Re: [PATCH] sched/cputime: Ensure correct utime and stime proportion

From: Xunlei Pang
Date: Wed Jun 27 2018 - 08:23:05 EST


On 6/26/18 11:49 PM, Peter Zijlstra wrote:
> On Tue, Jun 26, 2018 at 08:19:49PM +0800, Xunlei Pang wrote:
>> On 6/22/18 3:15 PM, Xunlei Pang wrote:
>>> We use per-cgroup cpu usage statistics similar to "cgroup rstat",
>>> and encountered a problem that user and sys usages are wrongly
>>> split sometimes.
>>>
>>> Run tasks with some random run-sleep pattern for a long time, and
>>> when tick-based time and scheduler sum_exec_runtime hugely drifts
>>> apart(scheduler sum_exec_runtime is less than tick-based time),
>>> the current implementation of cputime_adjust() will produce less
>>> sys usage than the actual use after changing to run a different
>>> workload pattern with high sys. This is because total tick-based
>>> utime and stime are used to split the total sum_exec_runtime.
>>>
>>> Same problem exists on utime and stime from "/proc/<pid>/stat".
>>>
>>> [Example]
>>> Run some random run-sleep patterns for minutes, then change to run
>>> high sys pattern, and watch.
>>> 1) standard "top"(which is the correct one):
>>> 4.6 us, 94.5 sy, 0.0 ni, 0.9 id, 0.0 wa, 0.0 hi, 0.0 si, 0.0 st
>>> 2) our tool parsing utime and stime from "/proc/<pid>/stat":
>>> 20.5 usr, 78.4 sys
>>> We can see "20.5 usr" displayed in 2) was incorrect, it recovers
>>> gradually with time: 9.7 usr, 89.5 sys
>>>
>> High sys probably means there's something abnormal on the kernel
>> path, it may hide issues, so we should make it fairly reliable.
>> It can easily hit this problem with our per-cgroup statistics.
>>
>> Hi Peter, any comment on this patch?
>
> Well, no, because the Changelog is incomprehensible and the patch
> doesn't really have useful comments, so I'll have to reverse engineer
> the entire thing, and I've just not had time for that.
>

Let me try the best to describe it again.

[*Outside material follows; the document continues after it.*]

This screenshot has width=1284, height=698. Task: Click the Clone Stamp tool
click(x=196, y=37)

There are two types of run time for a process:
1) task_struct::utime, task_struct::stime in ticks.
2) scheduler task_struct::se.sum_exec_runtime(rtime) in ns.

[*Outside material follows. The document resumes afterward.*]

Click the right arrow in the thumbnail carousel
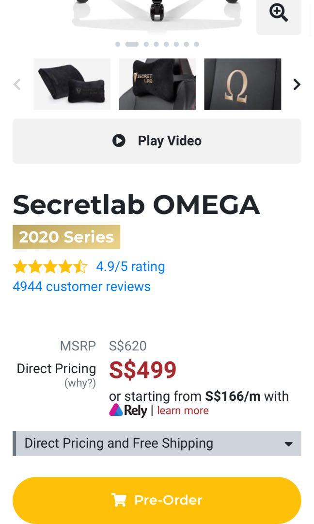This screenshot has height=524, width=314. pyautogui.click(x=297, y=84)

In case of no vtime accounting, the utime/stime fileds of
/proc/pid/stat are calculated by cputime_adjust(), which
splits the precise rtime in the proportion of tick-based
utime and stime.

However cputime_adjust() always does the split using the
total utime/stime of the process, this may cause wrong
splitting in some cases, e.g.

A typical statistic collector accesses "/proc/pid/stat".
1) moment t0
After accessed /proc/pid/stat in t0:
tick-based whole utime is utime_0, tick-based whole stime
is stime_0, scheduler time is rtime_0. The ajusted utime
caculated by cputime_adjust() is autime_0, ajusted stime
is astime_0, so astime_0=rtime_0*stime_0/(utime_0+stime_0).

For a long time, the process runs mainly in userspace with
run-sleep patterns, and because two different clocks, it
is possible to have the following condition:
rtime_0 < utime_0 (as with little stime_0)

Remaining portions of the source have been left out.